Oct/Nov 2022  •   Reviews & Interviews

Halfway from Home: Essays

Review by Courtney Ludwick


Halfway from Home: Essays.
Sarah Fawn Montgomery.
Split/Lip Press. 2022. 192 pp.
ISBN 978-1-952897-25-2.


Forests are burning. Crucial pollinators are dying. Disease is spreading. Grief is an inherited family heirloom. In an essay collection equal parts memory dig and cultural critique, Sarah Fawn Montgomery's Halfway from Home excavates the past so present injustices don't remain buried. But how do we keep from suffocating in the wreckage we've already made? If human nature is to consume and destroy, the collection seems to suggest we must go against our instinct if we hope to survive. Montgomery writes:

As a child, I dug for bones in my backyard. A chicken wing or steak bone gnawed by a dog that was not mine. Tossed out scraps. I tried to piece together the stories, to fit bone to bone to resurrect what had been broken. Once I found a whole wishbone and—as if by instinct—snapped it with satisfaction.

I would call the collection nostalgic, but for a time that never existed. Exploring her childhood, Montgomery discovers memory can't always be trusted. In retrospect, parents become imperfect. Old scars are more clearly seen. Collective histories are dug up and rewritten and buried again. Of privilege, there is some mention; yet, the collection remains infused with longing as it reflects on an increasingly fractured world. In the book's latter half, Montgomery's continuous search for "home" confronts such a paradox: seeking solace from the present in an on-fire past.

Historical research, biblical allusions, and artwork comparisons supplement Montgomery's personal experiences and help break up the collection's trancelike narrative. In several of the essays, poetic sensibilities and repeated imagistic meditations create a lull that, for this reader, bring a numbness eerily similar to what "doom scrolling"' can feel like. Still, whether intentional or not, it is when abstract language gives way to concrete memory, probably best done in "Taking Stock" or "In Flames,"—a piece coincidentally discussing how we have become numb to our own burning—that Montgomery is at her best and makes the reader audibly gasp.

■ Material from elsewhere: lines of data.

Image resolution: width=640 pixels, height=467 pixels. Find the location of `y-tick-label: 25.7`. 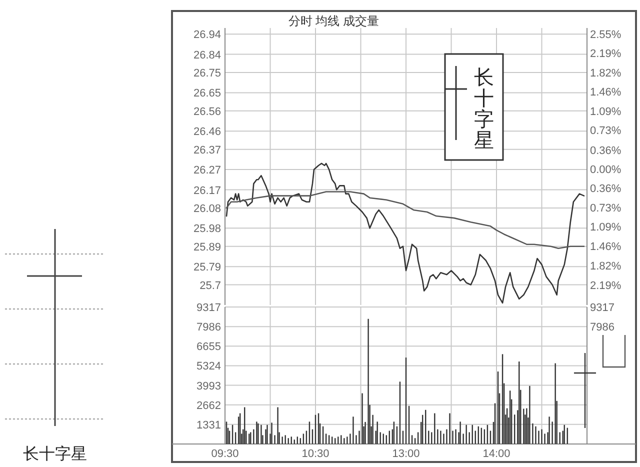

y-tick-label: 25.7 is located at coordinates (210, 286).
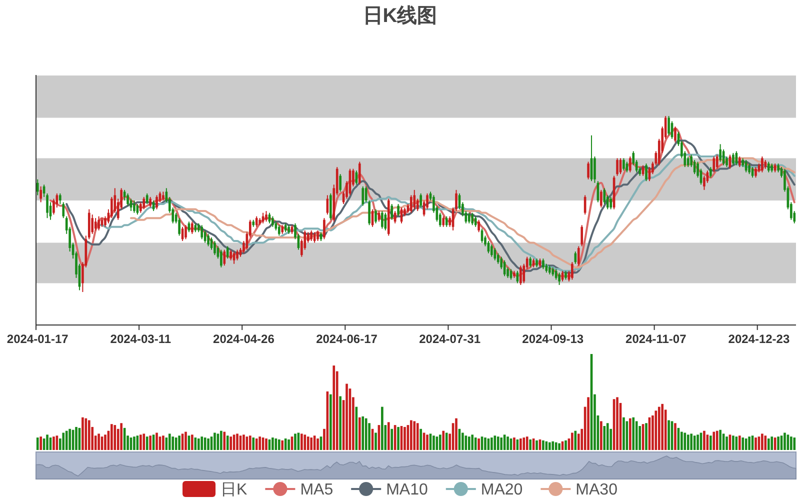  Describe the element at coordinates (141, 339) in the screenshot. I see `x-tick-label: 2024-03-11` at that location.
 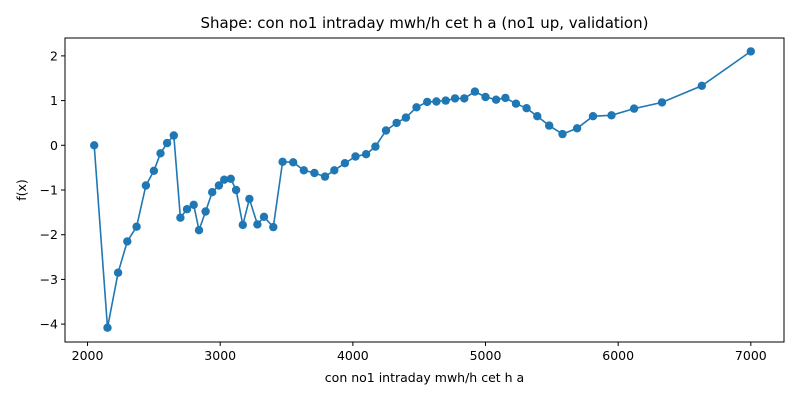 What do you see at coordinates (49, 280) in the screenshot?
I see `y-tick-label: −3` at bounding box center [49, 280].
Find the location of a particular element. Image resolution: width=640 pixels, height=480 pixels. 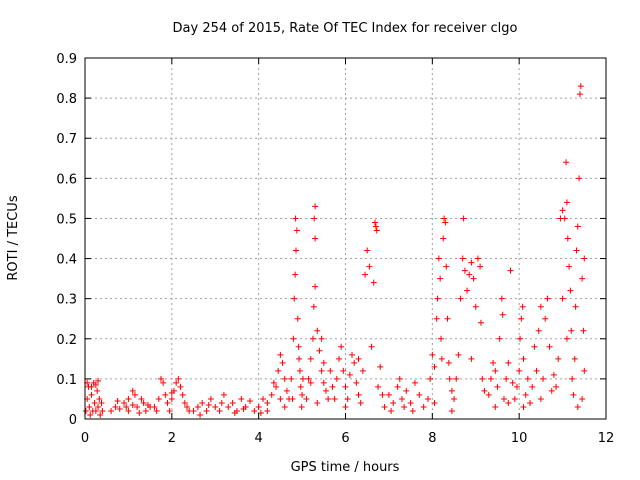

y-axis-label: ROTI / TECUs is located at coordinates (14, 238).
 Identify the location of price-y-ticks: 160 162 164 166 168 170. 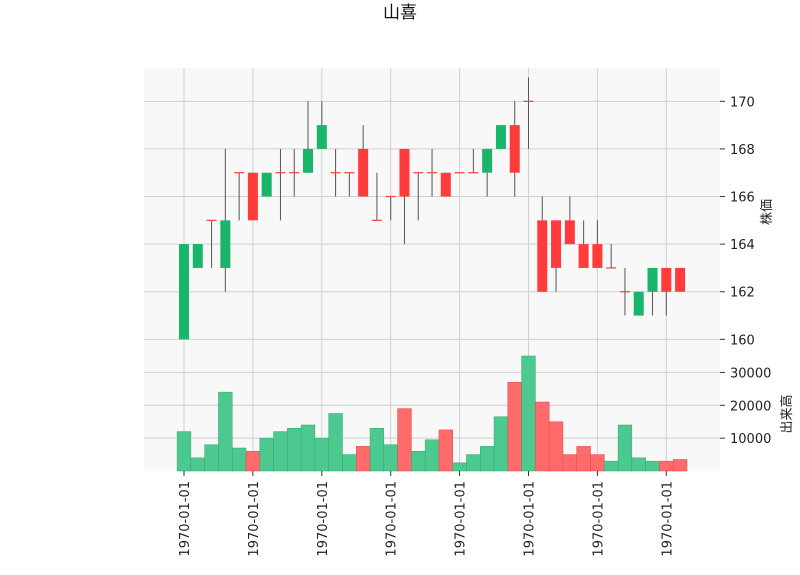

Fittingly, the last essay, "Practicing Goodnight," says goodbye in more ways than one, offering a glimpse of what healing and moving forward looks like while also begging the world (see also, the United States' consumption culture) to listen to the earth's warning signs and wake-up call. If you've ever had someone tell you they can feel a coming storm in their bones, then you'll recognize the ache and longing and fear Halfway from Home rings like a warning bell—or a never-ending fire alarm everyone has learned to ignore. What price are we willing to accept for the earth's death? Montgomery asks. What price are we going to pay for ours? Halfway from Home wants to know.